Kutipan:

• ,
  • - +

Kabar Perwakilan

Ombudsman Maluku Utara Temukan Ada Sekolah di Ternate dan Tikep Lakukan Pungutan pada Pengadaan Sarana Siswa
PERWAKILAN: MALUKU UTARA • Sabtu, 23/07/2022 •
 
Kepala Ombudsman RI Perwakilan Maluku Utara, Sofyan Ali. (Dok. Ombudsman)

Ternate, Maluku Utara - Ombudsman RI Perwakilan Provinsi Maluku Utara menemukan sejumlah sekolah baik SD maupun SMP di Kota Ternate dan Tidore Kepulauan masih melakukan praktik pungutan terhadap siswa. Praktik semacam ini kebanyakan pada pengadaan atribut sarana baik yang dilakukan oleh pihak sekolah maupun komite sekolah pada saat penerimaan peserta didik baru (PPDB).

Kepala Ombudsman RI Perwakilan Maluku UTarq, Sofyan Ali menyebutkan, berdasarkan hasil pengawasan di sekolah pada aspek atribut sarana, masih ditemukan adanya praktik pengadaan atruibut sarana baik yang dilakukan pihak sekolah (PPDB) maupun komite sekolah.

"Mekanisme pengadaannya dalam bentuk pihak sekolah/komite sekiolah melakukan kerja asqam dengan pihak ketiga, yaitu penyedia barang dan jasa," ungkap Sofyan, Jum'at (23/7/22).

Sofyan membeberkan, rata-rata penentuan jenis atribut ini ditentukan oleh pihak sekolah dan/atau komite sekolah dengan dalil keseragaman. Dalam kerja sama ini, ditentukan jenis atribut, jumalh atribut, satuan harga, dan model pembayaran.

Selanjutnya pihak sekolah/komite sekolah memberitahukan kepada orang tua melalui rapat di sekolah pada saat pendaftaran atau pada saat pengenalan lingkungan sekolah mengenai jenis atribut dan harga satuan dengan ketentuan bahwa orang tua melakukan pembayaran sejumlah uang sesuai dengan jumlah atribut kepada pihak sekolah/komite sekolah.

Model pembayaran, bisa dilakukan secara kontan sesuai jumlah keseluruhan nilai barang maupun melalui sistem cicil/angsuran. Kemudian atribut tersebut diambil di masing-masing sekolah.

"Ini di luar dari biaya pemotretan dan foto, ditemukan ada selisih harga antara harga awal dan distributor ke pihak sekolah/komite sekolah dengan harga jual yang disampaikan kepada orang tua peserta didik," bebernya.

Data yang Diberikan:
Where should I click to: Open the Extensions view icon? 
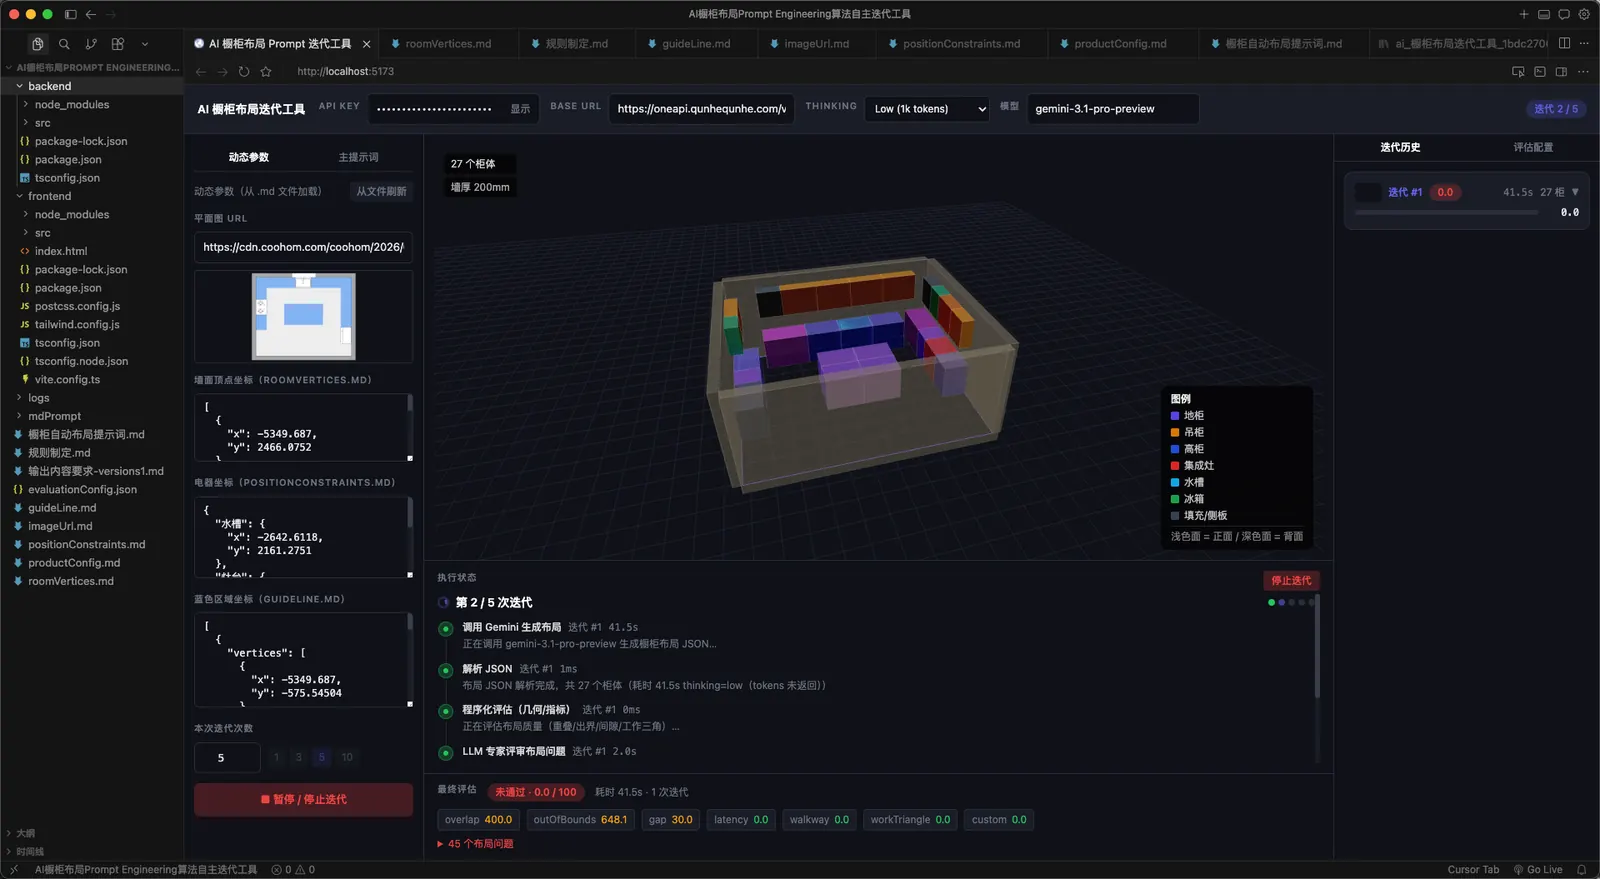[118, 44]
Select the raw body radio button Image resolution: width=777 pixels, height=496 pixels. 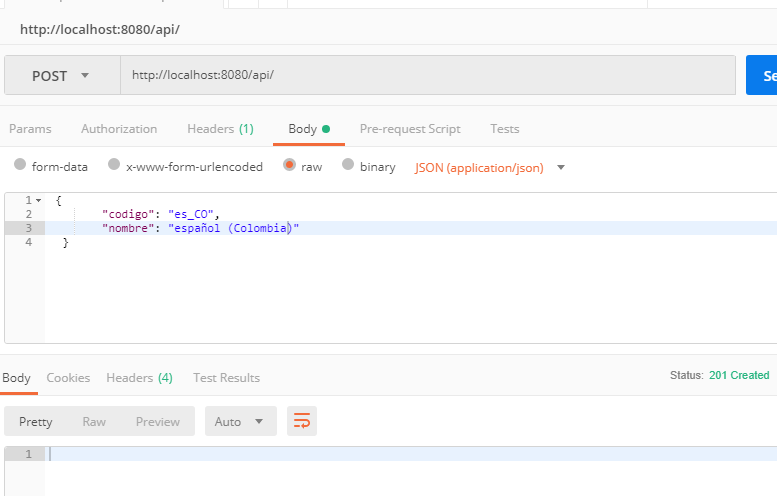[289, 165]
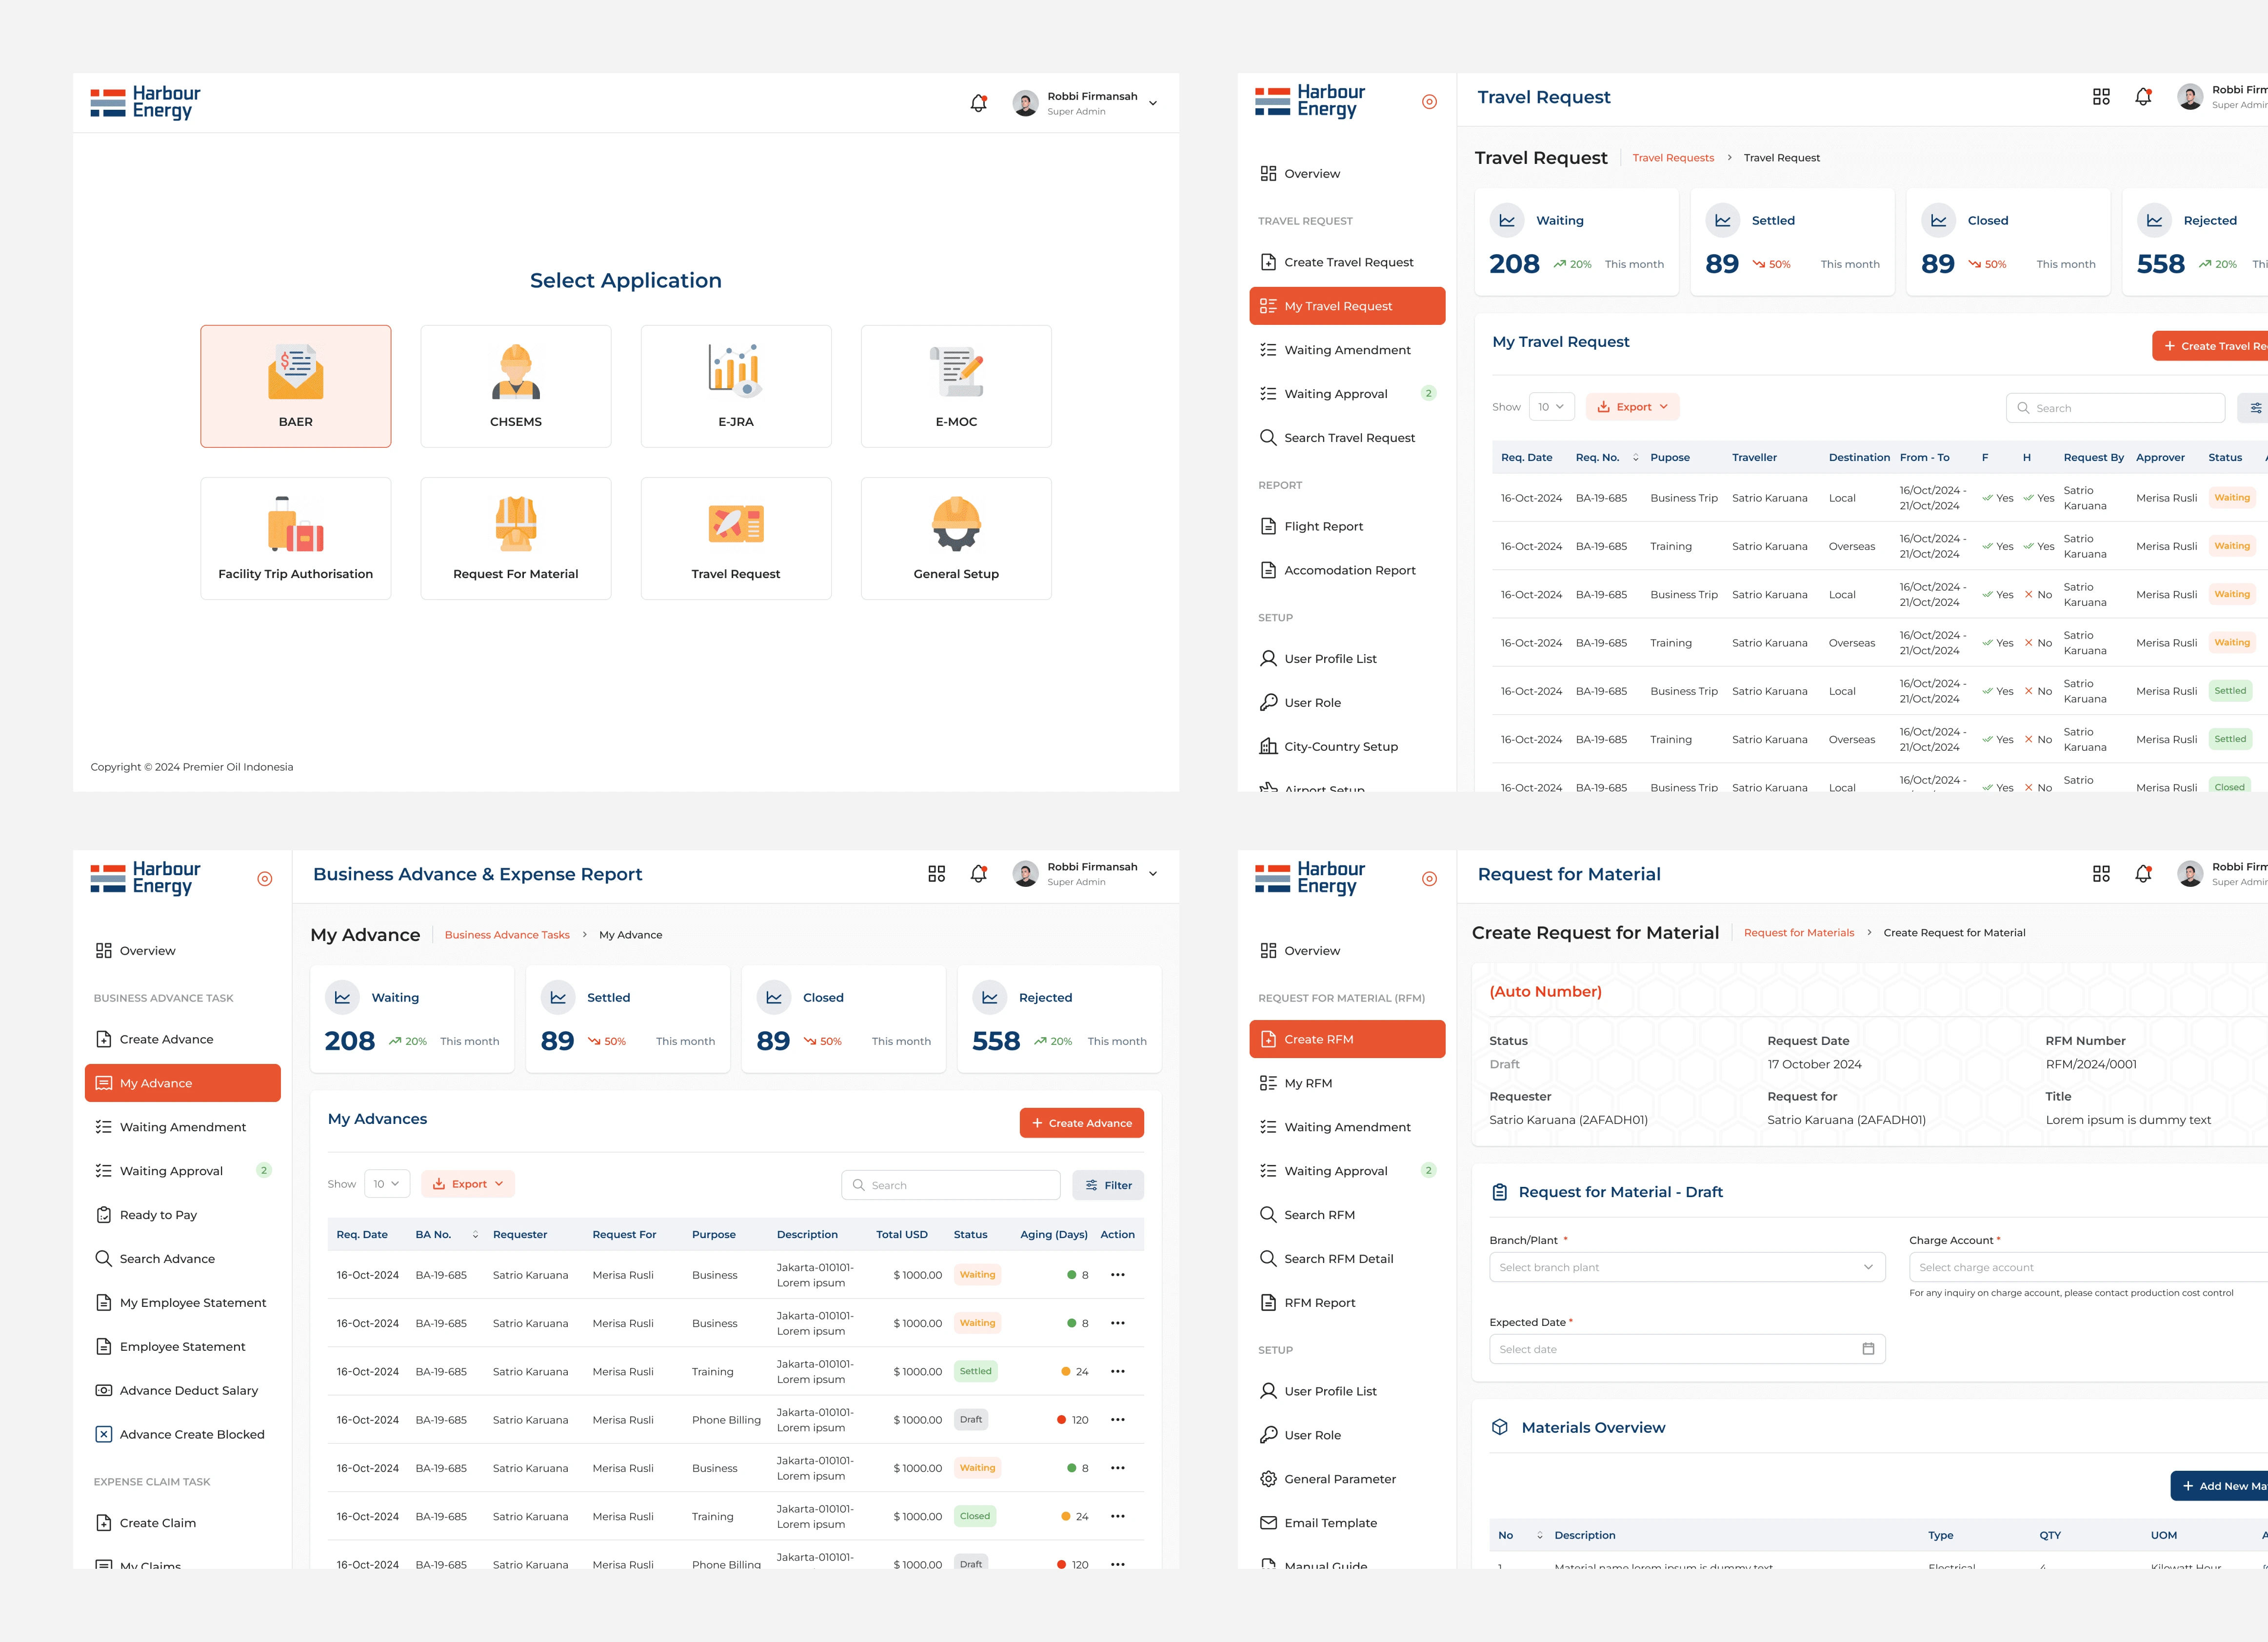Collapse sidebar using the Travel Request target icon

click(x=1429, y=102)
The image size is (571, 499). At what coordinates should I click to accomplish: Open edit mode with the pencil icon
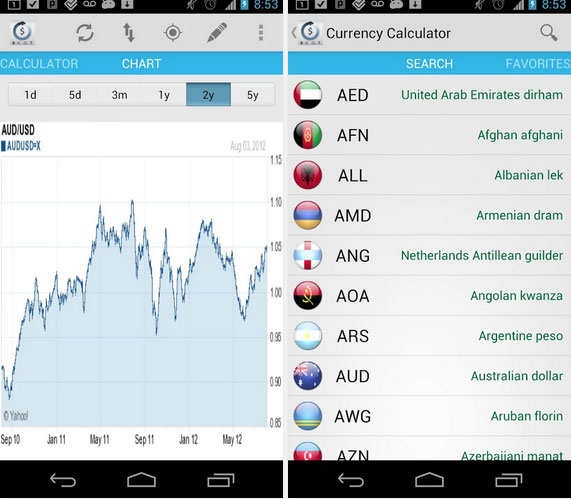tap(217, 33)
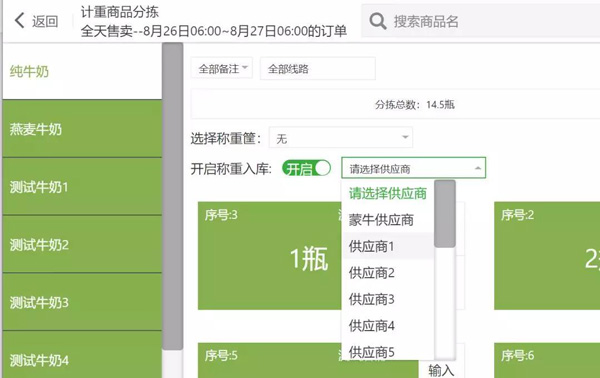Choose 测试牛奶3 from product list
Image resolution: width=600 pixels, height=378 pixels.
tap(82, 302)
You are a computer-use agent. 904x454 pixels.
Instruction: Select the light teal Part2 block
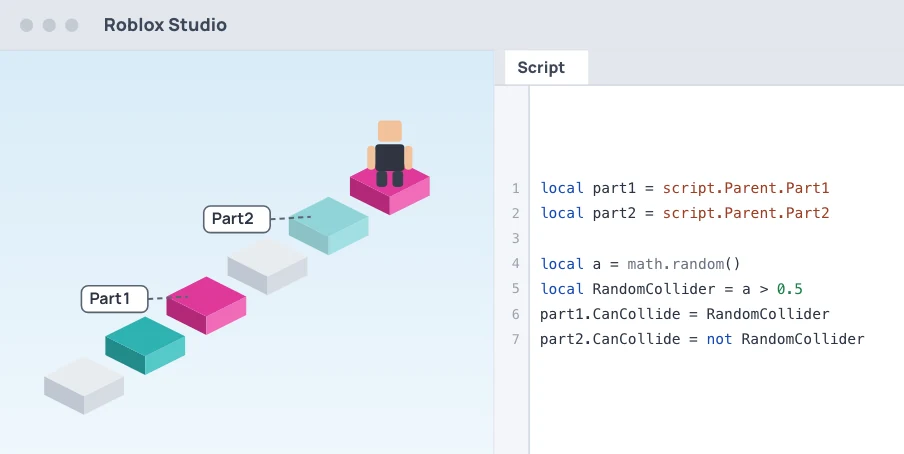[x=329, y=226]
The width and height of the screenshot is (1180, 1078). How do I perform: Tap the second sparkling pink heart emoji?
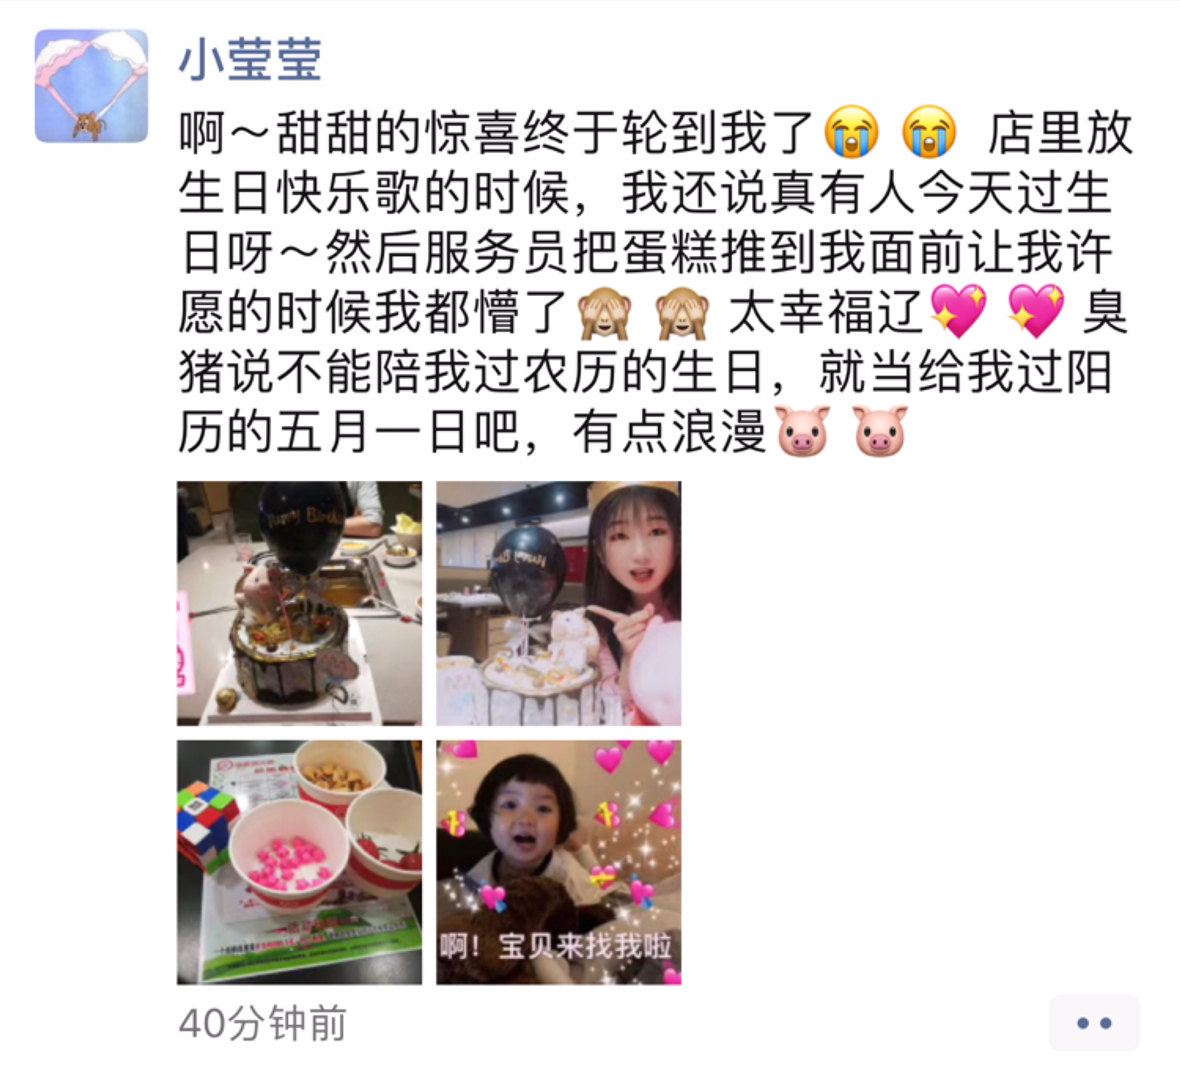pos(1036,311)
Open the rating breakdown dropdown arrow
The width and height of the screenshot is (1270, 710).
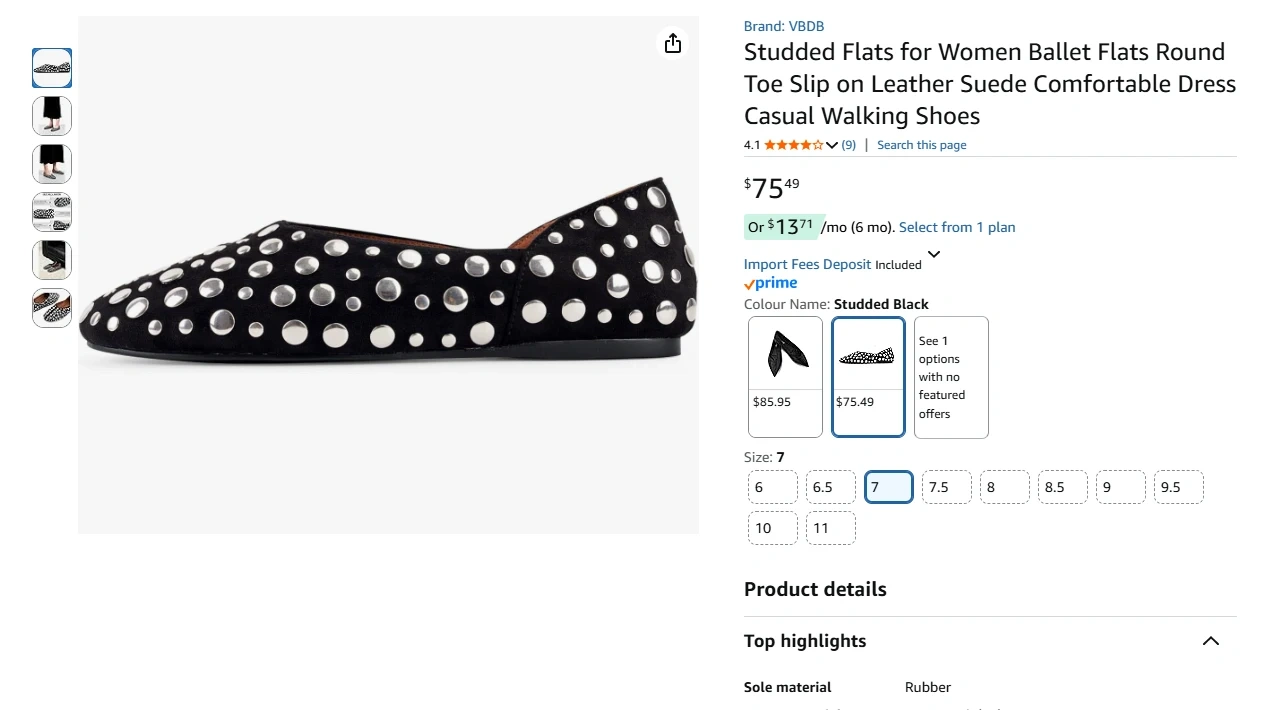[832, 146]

Daftar Tugas:
a – Dalam berita tentang pungutan di sekolah, di kota mana saja Ombudsman menemukan sekolah yang melakukan pungutan terhadap siswa?
b – Lanjutkan berita tentang pungutan di sekolah mulai dari kalimat terakhirnya.
Baris-baris data tidak diperlukan di sini.

Jawaban Tugas:
a – Di Kota Ternate dan Tidore Kepulauan.

b –
Sofyan menyebutkan, dari temuan ini terjadi selisih harga yang cenderung bervariasi antara sekolah yang satu dengan yang lain. Jika dirinci selisih harga pakaian olahraga sebesar Rp 200 ribu sampai Rp 225 ribu per paket, sementara untuk seragam batik sebesar Rp 50 ribu sampai Rp 75 ribu per paket. Selisih ini menjadi keuntungan bagi pihak sekolah yang melakukan pengadaan.

"Belum lagi ditemukan fakta bahwa pada pihak sekolah yang mendapatkan keuntungan sebesar Rp 5 ribu untuk setiap item seragam seperti pakaian olahraga dan batik dari harga yang diberikan oleh pihak ketiga," jelas Sofyan.

Ia menambahkan, apabila diasumsikan, bila satu sekolah memiliki jumlah peserta didik baru sebanyak 79 orang dikalikan dengan keuntungan pakaian seragam olahraga dengan selisih paling tinggi sebesar Rp 225 ribu, maka total keuntungan pihak sekolah adalah Rp 17.775.000. Itu belum lagi ditambah dengan keuntungan Rp 5 ribu dalam setiap seragam, keuntungan ini baru dihitung pada satu item atribut saja.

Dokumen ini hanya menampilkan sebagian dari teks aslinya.